Exercise
Which lines in the records below contain the word "computer"? Return each of them.

BEGIN Data records

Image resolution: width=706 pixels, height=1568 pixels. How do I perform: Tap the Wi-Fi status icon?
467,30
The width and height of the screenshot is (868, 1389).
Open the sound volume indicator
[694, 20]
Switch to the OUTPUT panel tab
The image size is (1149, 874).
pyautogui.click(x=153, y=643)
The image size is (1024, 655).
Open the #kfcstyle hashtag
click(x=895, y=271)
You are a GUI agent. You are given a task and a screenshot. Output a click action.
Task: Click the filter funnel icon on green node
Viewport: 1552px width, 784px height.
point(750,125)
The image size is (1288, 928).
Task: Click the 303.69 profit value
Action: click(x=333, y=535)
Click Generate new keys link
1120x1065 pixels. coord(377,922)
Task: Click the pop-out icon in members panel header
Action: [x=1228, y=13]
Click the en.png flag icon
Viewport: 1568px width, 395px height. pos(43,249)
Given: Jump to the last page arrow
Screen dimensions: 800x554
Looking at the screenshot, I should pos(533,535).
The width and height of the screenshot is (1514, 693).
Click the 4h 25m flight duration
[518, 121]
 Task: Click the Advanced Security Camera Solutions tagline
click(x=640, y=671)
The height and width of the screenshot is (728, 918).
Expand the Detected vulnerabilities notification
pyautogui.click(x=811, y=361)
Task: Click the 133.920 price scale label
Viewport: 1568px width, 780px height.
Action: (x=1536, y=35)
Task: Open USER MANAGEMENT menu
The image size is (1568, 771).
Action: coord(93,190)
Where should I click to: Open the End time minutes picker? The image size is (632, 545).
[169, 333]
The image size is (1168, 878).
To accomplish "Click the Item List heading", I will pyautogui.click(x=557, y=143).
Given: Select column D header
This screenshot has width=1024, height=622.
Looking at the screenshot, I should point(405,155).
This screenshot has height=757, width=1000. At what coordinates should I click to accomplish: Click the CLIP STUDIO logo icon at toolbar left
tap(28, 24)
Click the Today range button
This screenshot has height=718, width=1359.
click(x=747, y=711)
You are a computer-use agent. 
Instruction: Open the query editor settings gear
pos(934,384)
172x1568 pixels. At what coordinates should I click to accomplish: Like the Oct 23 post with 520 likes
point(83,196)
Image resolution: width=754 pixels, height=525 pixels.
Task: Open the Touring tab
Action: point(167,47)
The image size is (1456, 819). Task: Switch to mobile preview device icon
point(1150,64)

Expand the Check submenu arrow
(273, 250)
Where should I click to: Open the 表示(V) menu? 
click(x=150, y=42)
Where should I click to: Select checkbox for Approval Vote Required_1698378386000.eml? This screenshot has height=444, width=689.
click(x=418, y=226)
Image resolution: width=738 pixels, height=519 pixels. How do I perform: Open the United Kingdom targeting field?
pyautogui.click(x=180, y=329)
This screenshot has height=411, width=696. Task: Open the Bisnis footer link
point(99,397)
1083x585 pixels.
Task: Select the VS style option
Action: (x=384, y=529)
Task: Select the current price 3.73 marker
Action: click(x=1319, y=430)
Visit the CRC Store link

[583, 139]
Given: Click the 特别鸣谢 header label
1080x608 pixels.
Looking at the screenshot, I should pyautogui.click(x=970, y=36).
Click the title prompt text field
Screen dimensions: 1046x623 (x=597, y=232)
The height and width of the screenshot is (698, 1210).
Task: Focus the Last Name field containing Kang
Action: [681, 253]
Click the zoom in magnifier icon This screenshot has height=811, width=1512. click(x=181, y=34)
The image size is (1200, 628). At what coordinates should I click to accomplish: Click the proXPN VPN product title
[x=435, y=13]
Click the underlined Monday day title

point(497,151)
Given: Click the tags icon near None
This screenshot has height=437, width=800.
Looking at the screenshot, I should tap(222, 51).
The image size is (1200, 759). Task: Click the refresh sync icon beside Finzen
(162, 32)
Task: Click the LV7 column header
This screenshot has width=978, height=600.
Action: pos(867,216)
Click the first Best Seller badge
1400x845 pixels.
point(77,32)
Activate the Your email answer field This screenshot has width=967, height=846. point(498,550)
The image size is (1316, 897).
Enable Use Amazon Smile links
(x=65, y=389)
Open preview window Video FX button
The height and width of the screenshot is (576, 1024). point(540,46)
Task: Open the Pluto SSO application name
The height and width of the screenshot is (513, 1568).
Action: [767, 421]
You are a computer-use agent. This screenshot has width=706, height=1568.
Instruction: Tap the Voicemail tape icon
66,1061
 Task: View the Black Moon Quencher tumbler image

END Data records

Answer for this exercise
You are a computer-use agent. 
You are a computer-use agent. This screenshot has width=706, height=1568.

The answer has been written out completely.